J.E. Sandys, A History of Classical Scholarship Vol. 3:

“On the 8th of April, 1777, he [F.A. Wolf] entered his name in the matriculation-book as Studiosus Philologiae. The Pro-Rector, a professor of Medicine, protested: ‘Philology was not one of the four Faculties; if he wanted to become a school-master, he ought to enter himself as a ‘student of Theology’. Wolf insisted that he proposed to study, not Theology, but Philology. He carried his point, and was the first student who was so entered in that university. The date of his matriculation has been deemed an epoch in the History of German Education, and also in the History of Scholarship. He next waited on the Rector, Heyne, to whom he had presented a letter of introduction a year before. Hastily glancing at this letter, Heyne had then asked him, who had been stupid enough to advise him to study ‘what he called philology’. Wolf replied that he preferred ‘the greater intellectual freedom’ of that study. Heyne assured him that ‘freedom’ could nowhere be found, that the study of the Classics was ‘the straight road to starvation’, and that there were hardly six good chairs of philology in all Germany. Wolf modestly suggested that he aspired to fill one of the six; Heyne could only laugh and bid farewell to the future ‘professor of philology’, adding that, when he entered at Gottingen, he would be welcome to attend Heyne’s lectures gratis. When he actually entered, Heyne, who was a busy man, treated him with a strange indifference. However, Wolf put down his name for Heyne’s private course on the Iliad, noted all the books cited in the introductory lecture, gathered all these books around him, and carefully prepared the subject of each lecture, but was so disappointed with the vague and superficial treatment of the subject, that, as soon as the professor had finished the first book, he ceased to attend.
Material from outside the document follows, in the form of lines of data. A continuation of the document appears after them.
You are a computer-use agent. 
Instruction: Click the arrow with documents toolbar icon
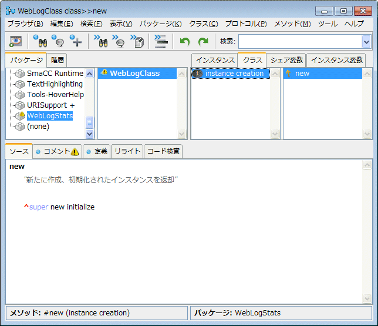(137, 41)
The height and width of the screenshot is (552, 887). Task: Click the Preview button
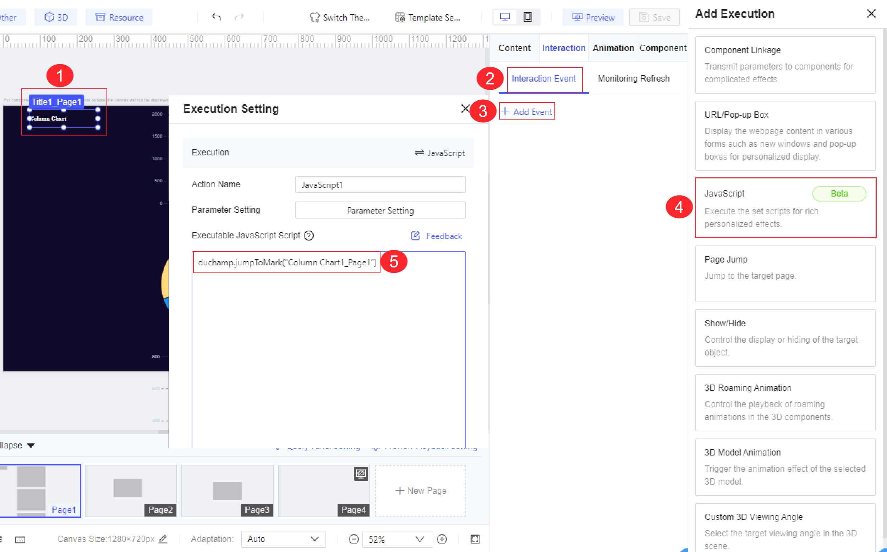coord(593,17)
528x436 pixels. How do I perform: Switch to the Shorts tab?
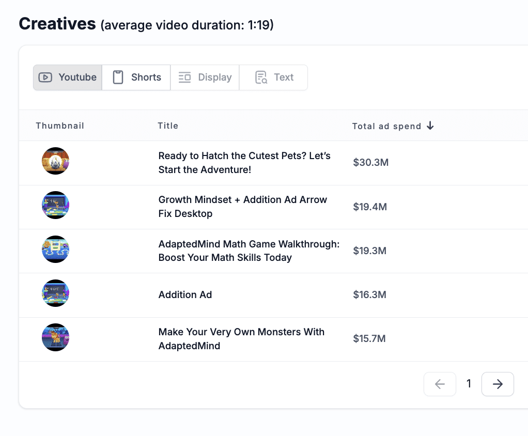[136, 77]
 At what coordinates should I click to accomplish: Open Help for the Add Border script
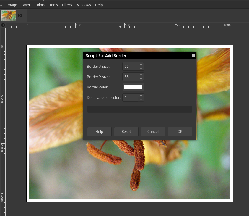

In the next semester, he found himself excluded from the course on Pindar. However, he went on working by himself; to save time, he spent only three minutes in dressing, and cut off every form of recreation. At the end of the first year, he had nearly killed himself, and, after a brief change of air, resolved never to work beyond midnight. By the end of the second, he had begun to give lectures on his own account, and, half a year later, was appointed, on Heyne’s recommendation, to a mastership at Ilfeld.”